> _RECORDS SHOWN_
------------------------------------------------------------------------
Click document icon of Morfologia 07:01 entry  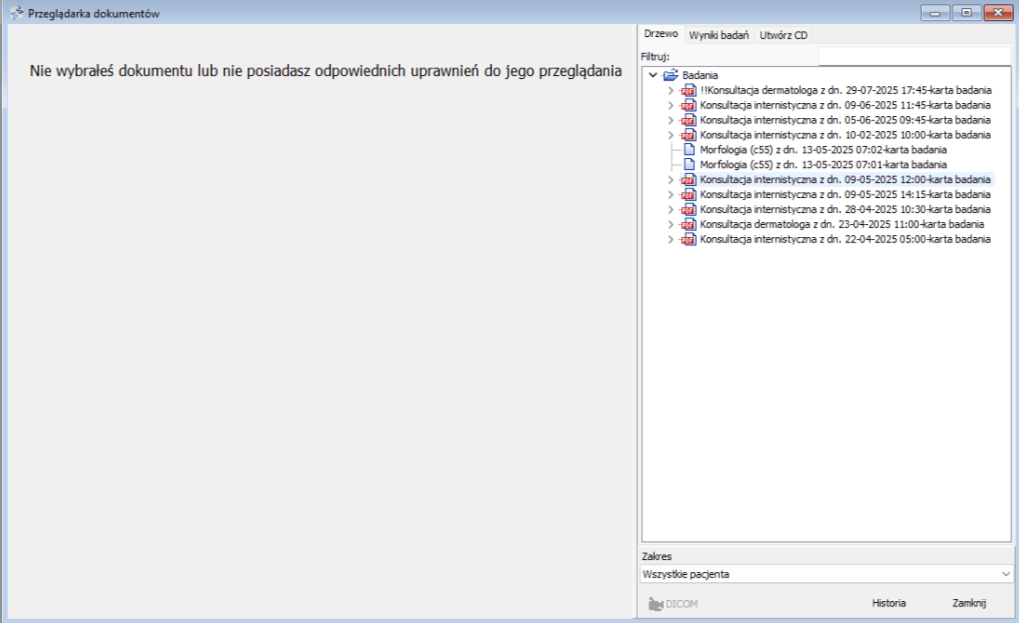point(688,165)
------------------------------------------------------------------------
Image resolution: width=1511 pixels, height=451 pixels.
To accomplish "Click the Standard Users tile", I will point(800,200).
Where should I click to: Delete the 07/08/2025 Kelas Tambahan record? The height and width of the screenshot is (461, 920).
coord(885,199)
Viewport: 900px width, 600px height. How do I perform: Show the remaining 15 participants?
------------------------------------------------------------------------
> _EXERCISE INSTRUCTIONS_
Give the entries from the line with "Image resolution: width=1511" up to and including the line with "Viewport: 900px width, 600px" as a JSON list of strings, one string per line, with blank lines left out.

> _SOLUTION BELOW_
[
  "Image resolution: width=1511 pixels, height=451 pixels.",
  "To accomplish \"Click the Standard Users tile\", I will point(800,200).",
  "Where should I click to: Delete the 07/08/2025 Kelas Tambahan record? The height and width of the screenshot is (461, 920).",
  "coord(885,199)",
  "Viewport: 900px width, 600px height. How do I perform: Show the remaining 15 participants?"
]